I was just starting to feel good about myself, and suddenly everything seems to be crashing down around me.
For a while now I've been passing 100% of the time. I was stealth with some new work recruits before I left, have just had chest surgery, and everything has been explained to every member of my family. I haven't been misgendered in months.
Then suddenly in the last week everything has gone to complete ->-bleeped-<-.
I went to a job interview stealth and had one woman call me 'she', then I went to lunch with a friend and had the waiter call us 'ladies' at least three times. I went back into my old work to visit friends and while I was there helped a customer with another attendant (who I am stealth to) and had the customer call me a 'lady'. The staff member just laughed after she'd gone, but I was helping that woman for a full fifteen minutes!

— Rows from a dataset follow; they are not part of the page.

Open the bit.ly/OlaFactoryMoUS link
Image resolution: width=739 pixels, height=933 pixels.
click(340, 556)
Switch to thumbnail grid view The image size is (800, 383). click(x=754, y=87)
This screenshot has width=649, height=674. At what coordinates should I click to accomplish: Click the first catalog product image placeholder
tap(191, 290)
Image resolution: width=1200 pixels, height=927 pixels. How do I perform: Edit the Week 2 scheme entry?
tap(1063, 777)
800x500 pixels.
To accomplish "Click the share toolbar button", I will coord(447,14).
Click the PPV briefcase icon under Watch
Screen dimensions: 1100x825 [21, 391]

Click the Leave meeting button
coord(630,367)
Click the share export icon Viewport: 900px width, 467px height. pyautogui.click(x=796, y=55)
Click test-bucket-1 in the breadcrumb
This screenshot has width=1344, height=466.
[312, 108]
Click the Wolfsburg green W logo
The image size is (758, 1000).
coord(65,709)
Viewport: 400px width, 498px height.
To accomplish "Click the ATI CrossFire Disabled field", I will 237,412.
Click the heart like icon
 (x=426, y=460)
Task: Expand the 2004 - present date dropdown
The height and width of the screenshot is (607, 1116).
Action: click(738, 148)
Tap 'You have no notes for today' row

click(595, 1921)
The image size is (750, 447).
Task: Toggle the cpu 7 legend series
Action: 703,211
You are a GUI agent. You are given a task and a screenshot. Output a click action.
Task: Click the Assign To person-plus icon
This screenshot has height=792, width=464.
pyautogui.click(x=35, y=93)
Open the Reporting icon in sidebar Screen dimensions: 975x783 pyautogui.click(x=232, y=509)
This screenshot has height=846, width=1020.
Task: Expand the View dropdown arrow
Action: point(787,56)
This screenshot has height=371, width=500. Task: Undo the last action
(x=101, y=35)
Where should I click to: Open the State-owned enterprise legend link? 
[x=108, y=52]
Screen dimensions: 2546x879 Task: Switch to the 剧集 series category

Then I got a call from the HR manager of the company I applied for, asking me to come in and talk about the name change that came back on my police check. When I got there she was respectful, but she asked me a lot of horrible intrusive questions, and asked me not to make anyone uncomfortable should I be successful. I left feeling like I would never be able to escape any of this.
Then, to make matters so very much worse, yesterday my mother misgendered me twice in the space of half an hour, when she hasn't done it a single time for at least a year. Then I went back in to visit my friends at my old job and suddenly one of them (to whom I thought I had been stealth until that moment) suddenly askes me 'does it feel horrible to not have breasts now?' And now tonight I visited family members who have all known and understood for months, and had my (informed) nephew call me 'my lady' around ten times, and 'Aunty' several times (a label he has never used for me).
I was feeling so good, and now I just feel like complete and utter ->-bleeped-<-. This is so much worse than the 'before', because now I've seen the good life, and have been treated correctly for so long, that I was starting to feel like things might actually get better. I guess it just means I had further to fall
My brain has done that 'switch' thing to me again for the first time in months, and it makes me feel like crying. A kid cries out 'hey lady!' and I look around, like maybe it's me? Maybe I'm the lady he's talking to?
I really just don't know how to cope right now; I'd forgotten how deep and dark this hole can get.